Roughly one-third of Bay Area pedestrian accidents involve people who are hit in crosswalks. According to a recent study from the Center for Investigative Reporting, this number is three times the national average.
The high rate of fatal crosswalk accidents coincides with a large increase in the number of San Francisco drivers distracted by smartphones. California has banned texting while driving behind the wheel, but this law has been hard to enforce.
Other measures to improve Bay Area pedestrian safety include efforts by San Francisco to modify its most dangerous intersections. Design and light timing changes have drastically cut down on the number of fatal accidents in many of the city’s problem intersections, but the rate of pedestrian deaths remains remarkably high.

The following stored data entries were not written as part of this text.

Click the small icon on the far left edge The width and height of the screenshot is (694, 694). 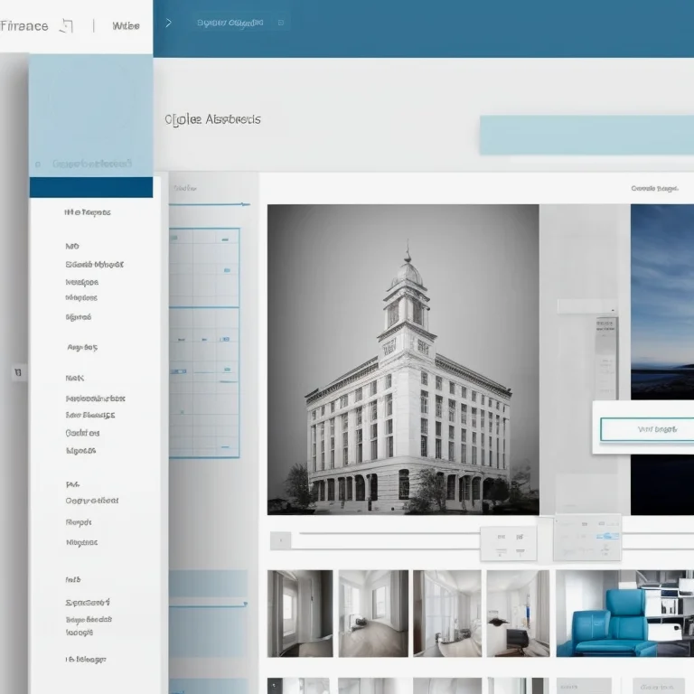tap(18, 372)
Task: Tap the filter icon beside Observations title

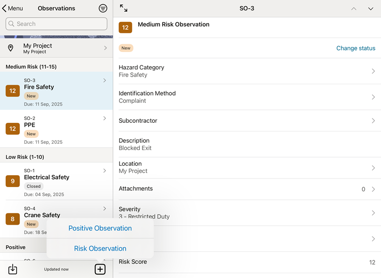Action: (x=103, y=9)
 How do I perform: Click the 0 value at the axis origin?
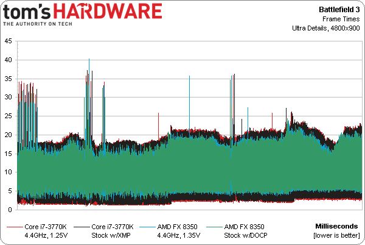click(x=10, y=210)
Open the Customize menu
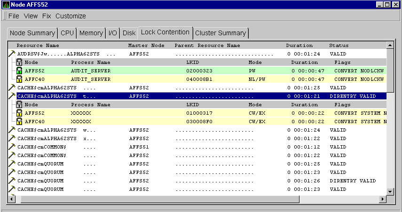The height and width of the screenshot is (212, 402). coord(71,16)
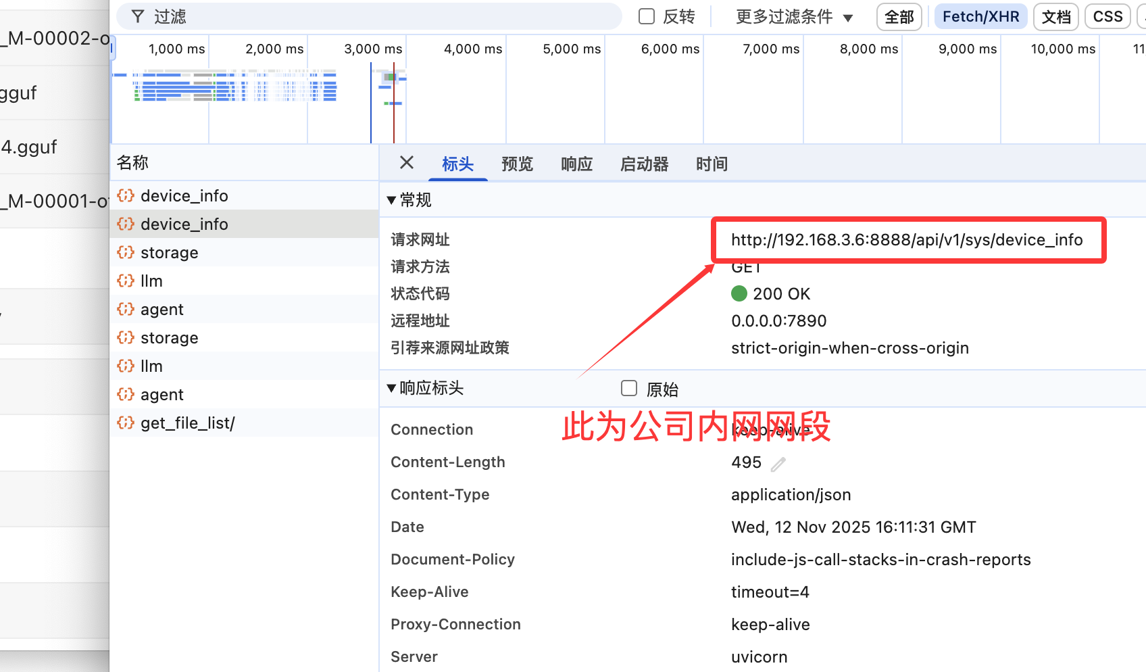
Task: Switch to the 预览 preview tab
Action: pyautogui.click(x=517, y=164)
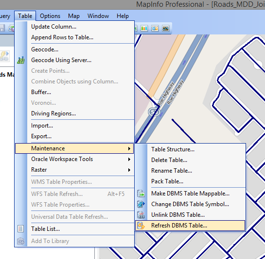The width and height of the screenshot is (265, 259).
Task: Select Pack Table in the submenu
Action: pos(167,181)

A recent article by KQED highlights the fact that there is often little legal closure for the families of pedestrian accident victims. Motorists are rarely prosecuted for causing fatal pedestrian accidents due to a widely held belief that juries are more sympathetic to drivers than the deceased victims.
Civil litigation remains the primary way that families can be compensated for pedestrian accident injuries and fatalities. Cases such as wrongful death lawsuits can compensate families for the loss of love and support from their deceased relative.
Negligence lawsuits can also help defray the costs of lost wages and medical bills typically associated with non-fatal pedestrian accidents.